## [Exercise brief]
Identify each line below containing the string "button" and copy it.

Saved entries:
__________________________________________________

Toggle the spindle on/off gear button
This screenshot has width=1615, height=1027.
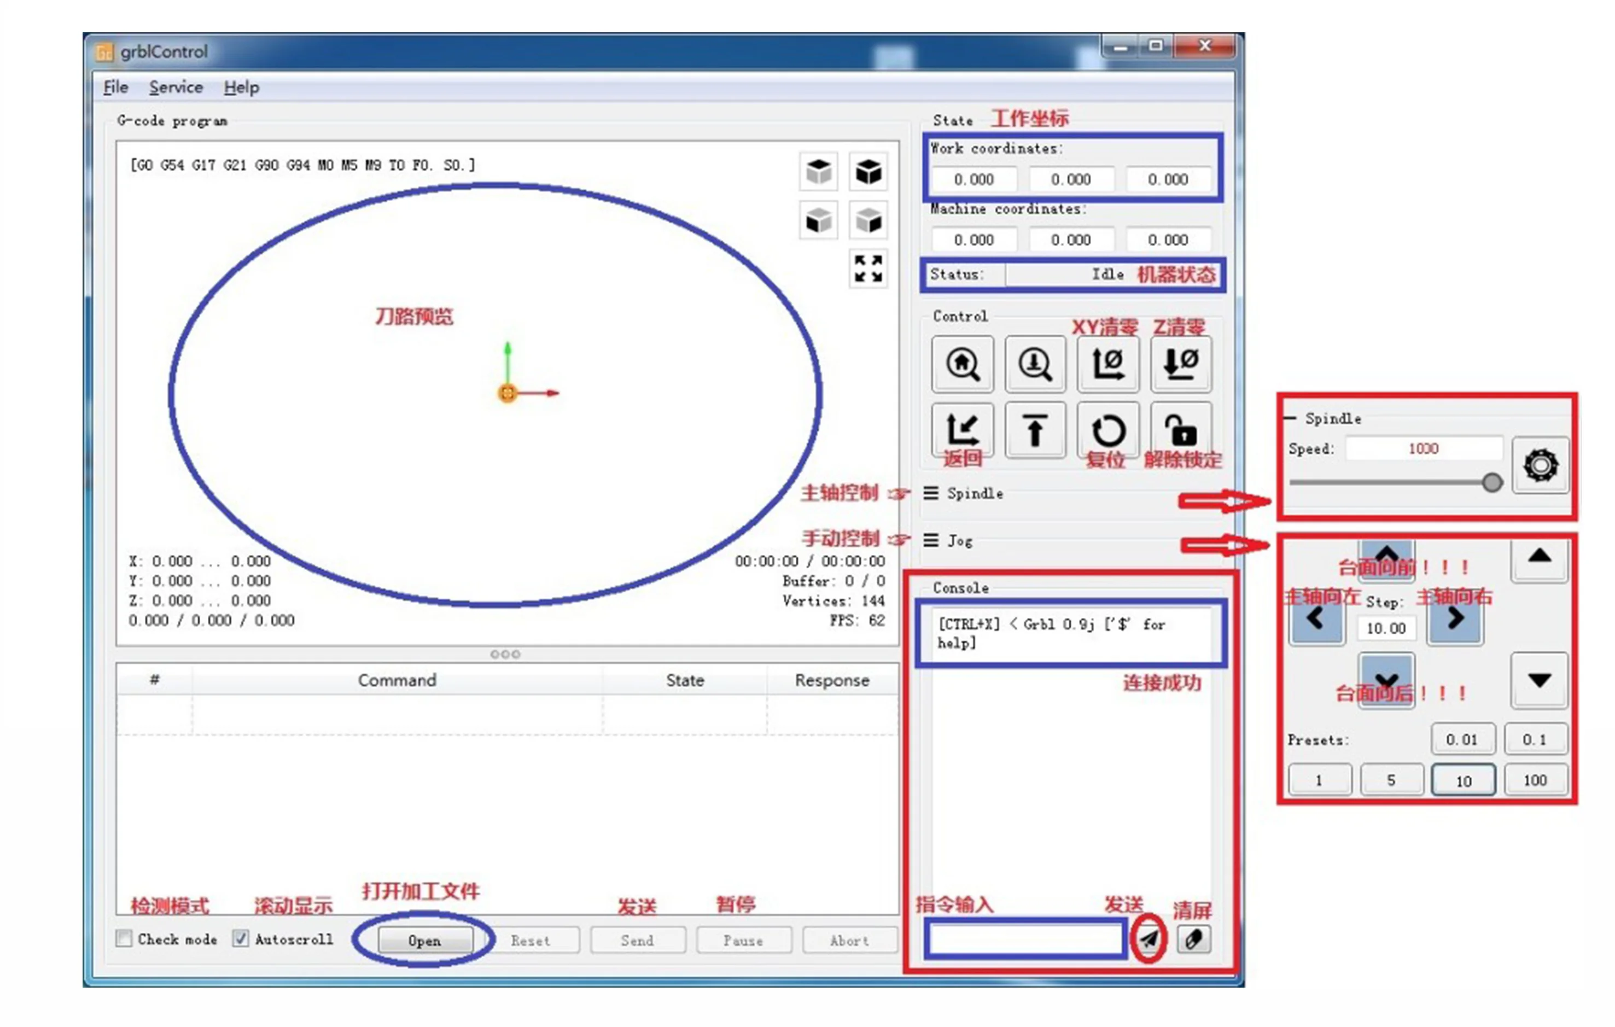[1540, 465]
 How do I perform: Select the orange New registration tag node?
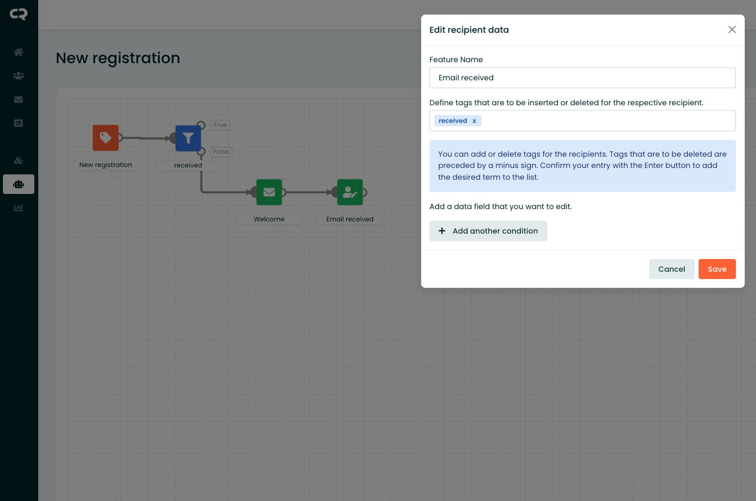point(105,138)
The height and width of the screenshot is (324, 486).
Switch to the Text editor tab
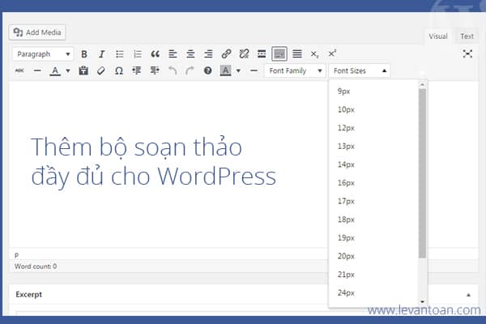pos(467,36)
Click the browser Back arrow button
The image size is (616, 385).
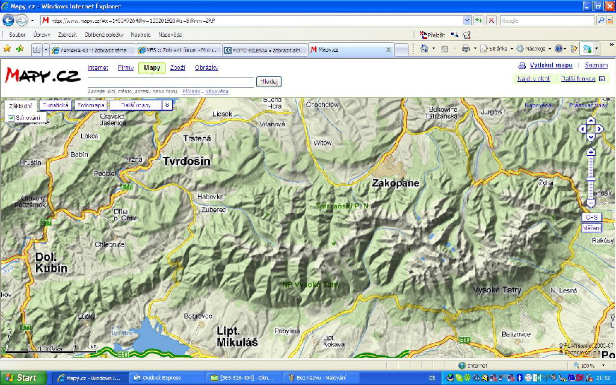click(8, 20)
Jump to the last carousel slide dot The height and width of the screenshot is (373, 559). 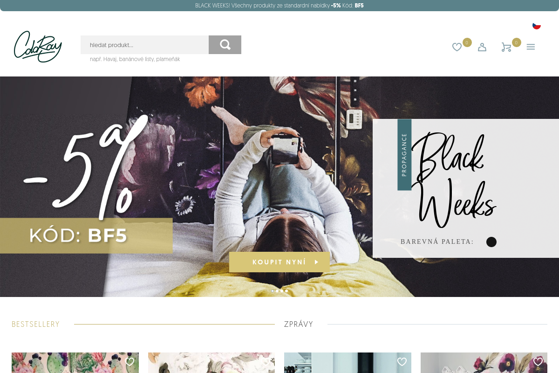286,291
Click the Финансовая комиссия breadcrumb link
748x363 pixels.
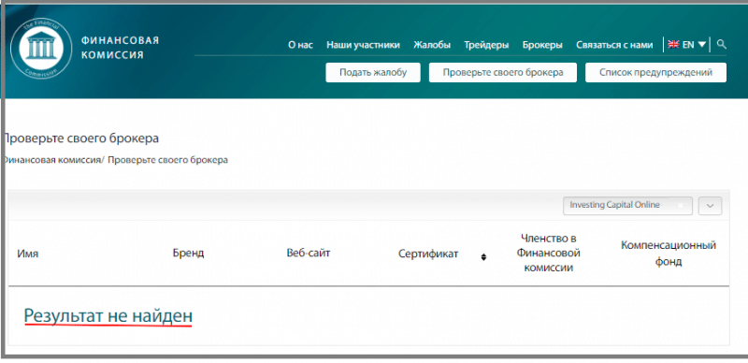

__________________________________________________

## [Answer]
Toggle the spindle on/off gear button
Click the browser Back arrow button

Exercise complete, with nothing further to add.